Below are records; report how many of their lines contain the word "agent", giving only the number.

Records from a data collection

=-=-=

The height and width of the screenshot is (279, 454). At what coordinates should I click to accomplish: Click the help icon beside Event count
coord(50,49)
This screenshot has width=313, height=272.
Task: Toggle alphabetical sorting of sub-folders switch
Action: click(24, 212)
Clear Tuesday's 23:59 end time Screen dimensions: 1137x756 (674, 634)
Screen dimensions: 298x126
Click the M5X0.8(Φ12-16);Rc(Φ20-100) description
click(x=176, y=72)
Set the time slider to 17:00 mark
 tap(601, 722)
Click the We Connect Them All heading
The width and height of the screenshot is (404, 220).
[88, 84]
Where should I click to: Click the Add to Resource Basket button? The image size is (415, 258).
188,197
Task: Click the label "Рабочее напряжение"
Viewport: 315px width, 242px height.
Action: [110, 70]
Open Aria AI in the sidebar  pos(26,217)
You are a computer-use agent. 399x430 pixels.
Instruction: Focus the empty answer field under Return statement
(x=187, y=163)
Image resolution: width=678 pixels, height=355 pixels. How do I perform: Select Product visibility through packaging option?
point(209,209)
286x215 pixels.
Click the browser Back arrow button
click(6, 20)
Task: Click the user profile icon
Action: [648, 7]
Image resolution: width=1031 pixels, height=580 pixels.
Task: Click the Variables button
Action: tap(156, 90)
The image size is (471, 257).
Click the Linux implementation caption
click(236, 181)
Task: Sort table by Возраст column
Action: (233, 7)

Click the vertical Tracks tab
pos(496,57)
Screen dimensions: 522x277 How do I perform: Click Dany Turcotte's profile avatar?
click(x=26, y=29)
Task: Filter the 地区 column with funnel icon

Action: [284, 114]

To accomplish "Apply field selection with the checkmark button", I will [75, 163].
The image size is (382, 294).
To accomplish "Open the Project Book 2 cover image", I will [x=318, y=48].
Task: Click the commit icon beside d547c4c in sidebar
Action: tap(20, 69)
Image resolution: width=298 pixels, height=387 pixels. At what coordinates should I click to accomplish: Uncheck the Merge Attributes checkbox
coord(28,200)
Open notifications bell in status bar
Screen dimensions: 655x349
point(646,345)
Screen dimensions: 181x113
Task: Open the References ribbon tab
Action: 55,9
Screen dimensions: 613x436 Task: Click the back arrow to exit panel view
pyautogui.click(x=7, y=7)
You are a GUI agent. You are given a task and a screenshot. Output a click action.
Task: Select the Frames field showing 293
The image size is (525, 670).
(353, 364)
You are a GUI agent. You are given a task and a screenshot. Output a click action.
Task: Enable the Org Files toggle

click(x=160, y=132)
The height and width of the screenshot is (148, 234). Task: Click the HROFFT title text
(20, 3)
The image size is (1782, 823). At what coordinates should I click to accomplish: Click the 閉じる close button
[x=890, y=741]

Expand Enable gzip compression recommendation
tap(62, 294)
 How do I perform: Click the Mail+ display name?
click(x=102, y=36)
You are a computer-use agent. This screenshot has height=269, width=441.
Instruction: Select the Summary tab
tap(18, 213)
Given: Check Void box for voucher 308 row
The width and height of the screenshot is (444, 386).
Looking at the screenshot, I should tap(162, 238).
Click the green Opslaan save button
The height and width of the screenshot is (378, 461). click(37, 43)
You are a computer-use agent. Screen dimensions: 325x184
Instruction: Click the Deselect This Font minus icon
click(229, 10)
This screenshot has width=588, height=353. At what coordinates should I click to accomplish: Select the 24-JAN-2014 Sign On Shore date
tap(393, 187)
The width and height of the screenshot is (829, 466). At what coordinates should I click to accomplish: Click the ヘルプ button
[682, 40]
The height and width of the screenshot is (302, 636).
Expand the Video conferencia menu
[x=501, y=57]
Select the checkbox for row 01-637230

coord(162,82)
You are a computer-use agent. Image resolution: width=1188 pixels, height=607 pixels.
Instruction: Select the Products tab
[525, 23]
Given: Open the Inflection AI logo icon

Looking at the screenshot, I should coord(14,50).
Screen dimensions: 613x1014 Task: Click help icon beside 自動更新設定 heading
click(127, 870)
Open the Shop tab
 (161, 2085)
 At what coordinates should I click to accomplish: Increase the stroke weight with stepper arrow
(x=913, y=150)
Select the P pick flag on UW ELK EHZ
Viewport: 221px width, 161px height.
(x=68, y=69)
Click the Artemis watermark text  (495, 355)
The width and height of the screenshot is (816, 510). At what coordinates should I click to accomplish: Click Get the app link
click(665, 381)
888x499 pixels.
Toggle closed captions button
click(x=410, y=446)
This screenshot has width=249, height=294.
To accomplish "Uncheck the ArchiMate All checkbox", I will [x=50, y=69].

=-=-=

## ANSWER TO THE PROBLEM
6